▶ [Given records]
--------

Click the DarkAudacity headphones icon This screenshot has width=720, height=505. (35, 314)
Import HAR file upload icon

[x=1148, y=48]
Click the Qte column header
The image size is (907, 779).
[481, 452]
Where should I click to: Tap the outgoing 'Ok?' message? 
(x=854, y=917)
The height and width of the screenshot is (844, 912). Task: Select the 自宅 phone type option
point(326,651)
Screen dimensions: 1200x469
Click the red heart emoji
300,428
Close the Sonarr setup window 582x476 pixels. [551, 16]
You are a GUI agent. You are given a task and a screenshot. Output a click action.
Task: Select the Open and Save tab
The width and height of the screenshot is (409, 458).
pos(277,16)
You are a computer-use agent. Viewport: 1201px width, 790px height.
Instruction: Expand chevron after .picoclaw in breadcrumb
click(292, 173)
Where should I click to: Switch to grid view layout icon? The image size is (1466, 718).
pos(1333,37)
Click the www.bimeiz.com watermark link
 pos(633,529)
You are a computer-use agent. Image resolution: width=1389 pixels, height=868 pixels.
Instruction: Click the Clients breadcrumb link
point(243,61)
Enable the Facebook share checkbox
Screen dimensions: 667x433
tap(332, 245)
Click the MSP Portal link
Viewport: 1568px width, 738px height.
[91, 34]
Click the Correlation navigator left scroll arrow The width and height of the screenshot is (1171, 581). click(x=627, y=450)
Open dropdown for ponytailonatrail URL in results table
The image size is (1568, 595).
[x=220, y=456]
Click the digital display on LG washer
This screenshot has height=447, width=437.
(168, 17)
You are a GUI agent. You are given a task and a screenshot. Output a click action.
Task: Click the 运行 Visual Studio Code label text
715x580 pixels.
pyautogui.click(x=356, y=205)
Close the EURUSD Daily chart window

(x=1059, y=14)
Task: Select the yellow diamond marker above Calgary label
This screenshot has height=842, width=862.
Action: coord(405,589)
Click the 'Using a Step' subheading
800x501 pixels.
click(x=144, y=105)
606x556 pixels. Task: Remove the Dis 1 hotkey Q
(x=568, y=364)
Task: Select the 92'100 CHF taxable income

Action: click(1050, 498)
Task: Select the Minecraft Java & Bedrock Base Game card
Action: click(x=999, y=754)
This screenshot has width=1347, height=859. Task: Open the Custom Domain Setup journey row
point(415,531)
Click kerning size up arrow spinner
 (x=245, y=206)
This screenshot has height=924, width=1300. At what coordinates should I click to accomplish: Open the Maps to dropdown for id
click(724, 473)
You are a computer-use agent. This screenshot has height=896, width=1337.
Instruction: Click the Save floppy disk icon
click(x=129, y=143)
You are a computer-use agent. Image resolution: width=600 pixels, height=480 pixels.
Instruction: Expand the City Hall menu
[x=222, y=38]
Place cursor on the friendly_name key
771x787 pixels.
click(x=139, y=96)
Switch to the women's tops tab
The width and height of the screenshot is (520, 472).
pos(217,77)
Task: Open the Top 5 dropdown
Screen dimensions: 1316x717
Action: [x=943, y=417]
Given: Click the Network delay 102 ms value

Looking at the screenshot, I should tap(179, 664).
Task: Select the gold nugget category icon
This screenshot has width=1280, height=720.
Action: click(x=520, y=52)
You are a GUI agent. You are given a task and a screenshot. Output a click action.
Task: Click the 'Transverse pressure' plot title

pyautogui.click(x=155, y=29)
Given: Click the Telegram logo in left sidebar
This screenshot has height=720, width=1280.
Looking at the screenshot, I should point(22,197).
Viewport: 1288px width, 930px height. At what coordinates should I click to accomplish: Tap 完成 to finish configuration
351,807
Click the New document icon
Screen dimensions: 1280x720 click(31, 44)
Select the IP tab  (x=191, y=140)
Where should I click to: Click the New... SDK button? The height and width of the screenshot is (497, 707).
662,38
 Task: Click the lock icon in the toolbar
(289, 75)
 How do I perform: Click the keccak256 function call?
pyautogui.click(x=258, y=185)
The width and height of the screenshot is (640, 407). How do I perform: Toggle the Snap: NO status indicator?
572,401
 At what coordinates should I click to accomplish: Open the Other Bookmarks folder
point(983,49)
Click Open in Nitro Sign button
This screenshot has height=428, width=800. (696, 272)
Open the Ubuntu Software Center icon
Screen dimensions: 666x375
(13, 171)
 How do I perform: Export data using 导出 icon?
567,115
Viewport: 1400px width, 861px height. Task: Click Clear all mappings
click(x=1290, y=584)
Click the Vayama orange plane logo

--------

▶ [Task to carry out] Your answer should consist of the lines from the listing that hold the word "computer".

▶ [Exercise response]
You are a computer-use agent. Viewport: 1201px width, 790px height.
You are a computer-use agent. Image resolution: width=1389 pixels, height=868 pixels.
You are a computer-use agent. This screenshot has height=896, width=1337.
You are a computer-use agent. Image resolution: width=600 pixels, height=480 pixels.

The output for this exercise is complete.